医学界新聞

 

介護保険制度の検証がはじまる

第1回高齢者リハビリテーション研究会より




 第1回高齢者リハビリテーション研究会が,さる7月10日,全社協・灘尾ホールにおいて開催された。
 本研究会は,厚労省老健局長の私的研究会に位置づけられ,今後の高齢者リハビリテーションや介護保険制度のあり方について検討する目的で設置されたもの。
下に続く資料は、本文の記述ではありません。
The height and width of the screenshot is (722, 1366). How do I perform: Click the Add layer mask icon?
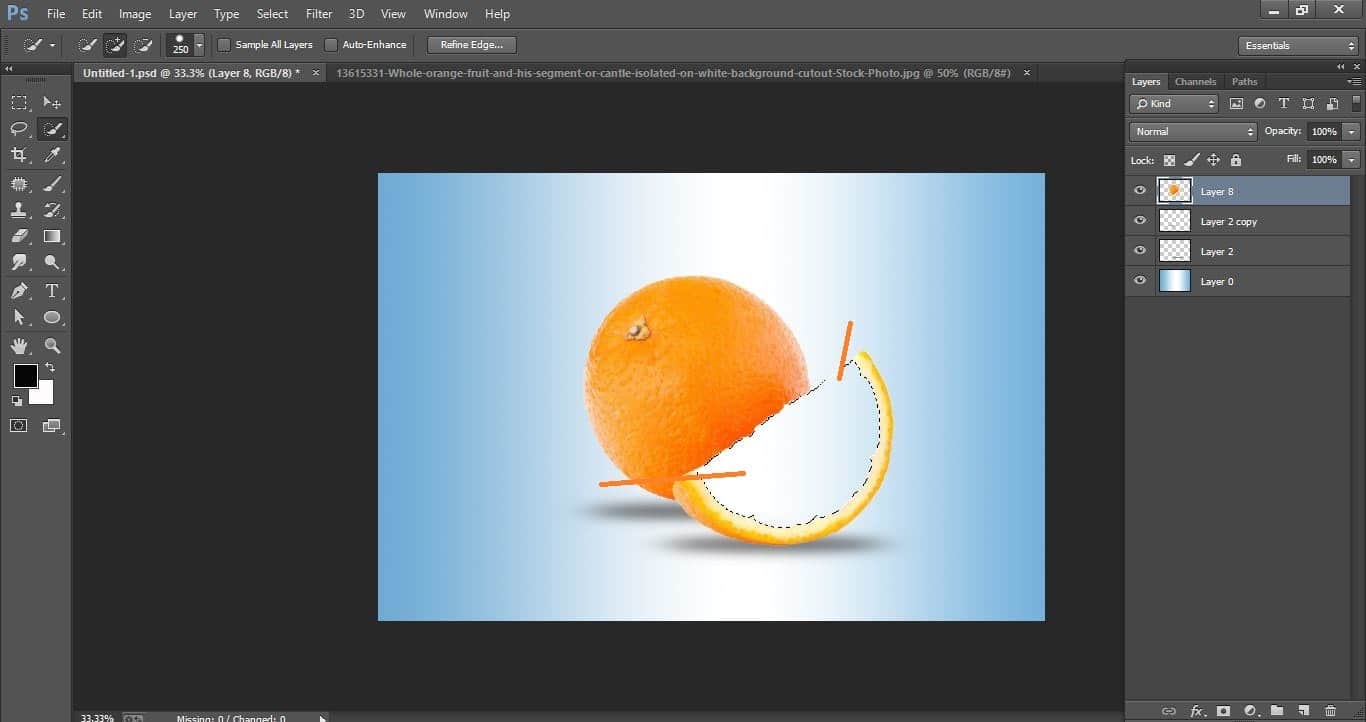click(x=1223, y=711)
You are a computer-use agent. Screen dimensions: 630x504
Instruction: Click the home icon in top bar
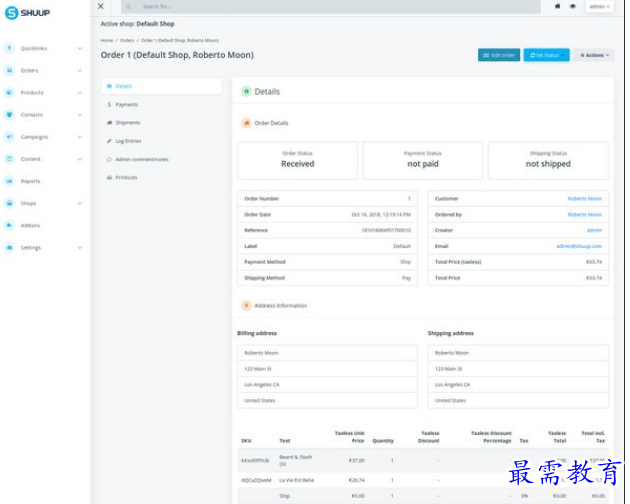point(558,6)
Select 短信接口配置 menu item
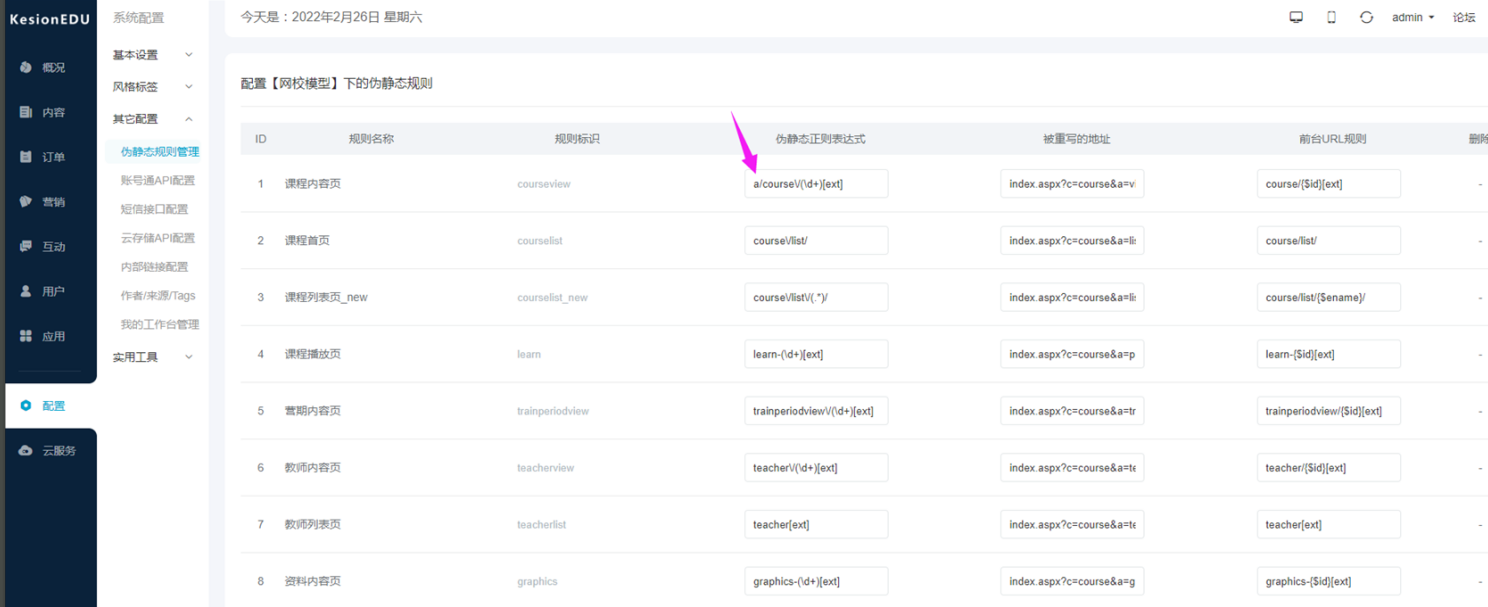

上田敏氏(日本障害者リハビリテーション協会)を座長に,医師,PT・OT・ST,看護師,ケアマネジャー,患者会など,各界の有識者計20名で委員が構成される。
 研究会においての具体的な検討事項は次の5つ。
1)要介護状態にならないようにする予防的リハビリテーション
2)介護が必要となってもできるだけ重度にならないような,各ステージ毎のリハビリテーションの提供体制
3)福祉用具・住宅改修の提供体制
4)利用者のニーズに応じた多様なリハビリテーション提供体制
5)地域リハビリテーション提供システム

 なお,これらは先にまとめられた「高齢者介護研究会報告書」(6月26日付)で指摘された問題点を受けて掲げられたもの。

各委員が発想の転換を求める

 1回目の今回は,20各の委員が紹介され,それぞれが簡単に持論を述べたあと,5名の委員によるプレゼンテーションが行なわれた。
 上田氏は,ICF(国際生活機能分類)の概念に沿って,リハビリテーションの基本的な考え方を説明。従来のように心身機能・身体構造にばかり目を向けるのではなく,「活動」レベルのプラス面を増やす訓練の重要性を強調した。また,脳卒中や骨折などの急性発症疾患ばかりではなく,日本の寝たきりの大半を占める慢性進行疾患・廃用症候群の悪循環にも,今後は目を向けるべきだと指摘した。
 山口武典氏(国立循環器病センター)は,要介護の原因疾患として大きな割合を占める脳卒中について,進歩を続ける診療法を紹介。拡散強調MRIなど画像診断の進歩により超早期診断が可能となり,治療法も確立したことから,適切な診療で脳卒中は治せることを示した。
 鈴木隆雄氏(東京都老人総合研究所)は,転倒・骨折予防を中心に講演。大腿骨頸部骨折者は年々増加し,医療費高騰の一因となっていることを指摘。今後,後期高齢者が増加するなかで,転倒予防は一層重要性を増すとして,転倒予防教室などの試みを紹介した。
 浜村明徳氏(小倉リハビリテーション病院)は,地域リハビリテーションシステムの構築について,80床の回復期リハ病棟を持つ小倉リハ病院を例に説明。患者の退院の1か月前からケアマネジャーが関与し,患者と家族も含めたカンファレンスに参加,住宅改修の準備を事前に進めるなどの実践を報告した。
 大川弥生氏(国立長寿医療研究センター)は,日本における廃用症候群に対する認識が不十分であると強調。いったん廃用症候群が生じるれば生活機能全体がさらに低下する。この悪循環をつくらないためにも,廃用症候群の原因への対策と,生活全般の活発化が必要だと指摘した。特に,病気の時に安静第一と考える「安静・不活発の害」を,専門職・一般社会ともに認識すべきとした。
 2回目以降の研究会では,前述の5つの検討事項を順に議論。月1回のペースで開催され,年内に中間報告書がまとめられる予定だ。2003年度の介護報酬改定では,加算の新設や計画書の作成など内容が大きく変わり,本研究会の動向も注目される。